Claro está que, em nenhum momento, fiz qualquer juízo de valor sobre as ocorrências aqui analisadas. Em nenhum momento, rotulei de “correta” ou “incorreta” qualquer variante. Essa é, portanto, a postura de todo linguista. Ele se nega a discriminar qualquer variante linguística, segundo critérios estéticos ou valorativos, porquanto reconhece que qualquer discriminação dessa ordem não só carece de fundamento científico, como também reproduz uma visão elitista sobre a língua. Está preocupado, como vimos, em descrever (analisar) e explicar como a língua funciona e se estrutura. Está preocupado em revelar as regras subjacentes ao uso que os falantes fazem de sua língua, nas suas diferentes variedades.

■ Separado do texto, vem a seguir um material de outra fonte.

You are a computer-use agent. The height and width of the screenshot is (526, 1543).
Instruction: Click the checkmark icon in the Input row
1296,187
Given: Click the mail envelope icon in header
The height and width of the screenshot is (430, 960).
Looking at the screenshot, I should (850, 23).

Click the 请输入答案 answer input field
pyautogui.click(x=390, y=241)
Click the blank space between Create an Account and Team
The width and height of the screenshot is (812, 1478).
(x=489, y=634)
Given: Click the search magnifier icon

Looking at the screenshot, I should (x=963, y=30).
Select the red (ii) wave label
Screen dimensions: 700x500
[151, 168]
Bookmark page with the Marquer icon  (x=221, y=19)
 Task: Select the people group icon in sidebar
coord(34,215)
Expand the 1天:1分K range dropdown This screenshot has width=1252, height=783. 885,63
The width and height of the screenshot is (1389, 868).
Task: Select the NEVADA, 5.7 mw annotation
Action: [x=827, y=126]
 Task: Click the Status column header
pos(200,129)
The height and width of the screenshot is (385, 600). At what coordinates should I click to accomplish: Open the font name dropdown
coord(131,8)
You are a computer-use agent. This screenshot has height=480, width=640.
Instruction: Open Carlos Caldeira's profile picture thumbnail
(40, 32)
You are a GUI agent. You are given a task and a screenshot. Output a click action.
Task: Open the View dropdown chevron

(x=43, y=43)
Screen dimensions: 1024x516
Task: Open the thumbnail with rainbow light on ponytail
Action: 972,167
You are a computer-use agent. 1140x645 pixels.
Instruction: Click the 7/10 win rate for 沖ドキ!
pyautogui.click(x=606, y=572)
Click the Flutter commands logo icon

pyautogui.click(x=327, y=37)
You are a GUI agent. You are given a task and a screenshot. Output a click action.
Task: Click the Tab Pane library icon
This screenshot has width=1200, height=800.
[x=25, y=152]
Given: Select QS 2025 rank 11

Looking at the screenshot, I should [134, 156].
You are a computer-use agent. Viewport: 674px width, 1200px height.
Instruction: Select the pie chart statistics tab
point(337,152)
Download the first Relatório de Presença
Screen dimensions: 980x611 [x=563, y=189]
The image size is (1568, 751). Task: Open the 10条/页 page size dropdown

Que continuem solicitando-me para que eu esclareça as famigeradas dúvidas não resolvidas pela gramatiquice escolar, fartamente oferecida na mídia ou nos manuais paradidáticos! Mas não sem o reconhecimento de que, por um lado, o estudo da linguagem pode ser muito mais interessante do que saber o que se deve ou não se deve falar, do que saber a forma correta da grafia de palavras ou a conjugação do verbo “apropinquar”; por outro lado, eu não estou interessado em policiar o comportamento linguístico de ninguém, apontando os supostos “erros” (com aspas) que as pessoas acreditam cometer. Antes de ser professor de português, sou um pesquisador, um estudioso; enfim, um linguista.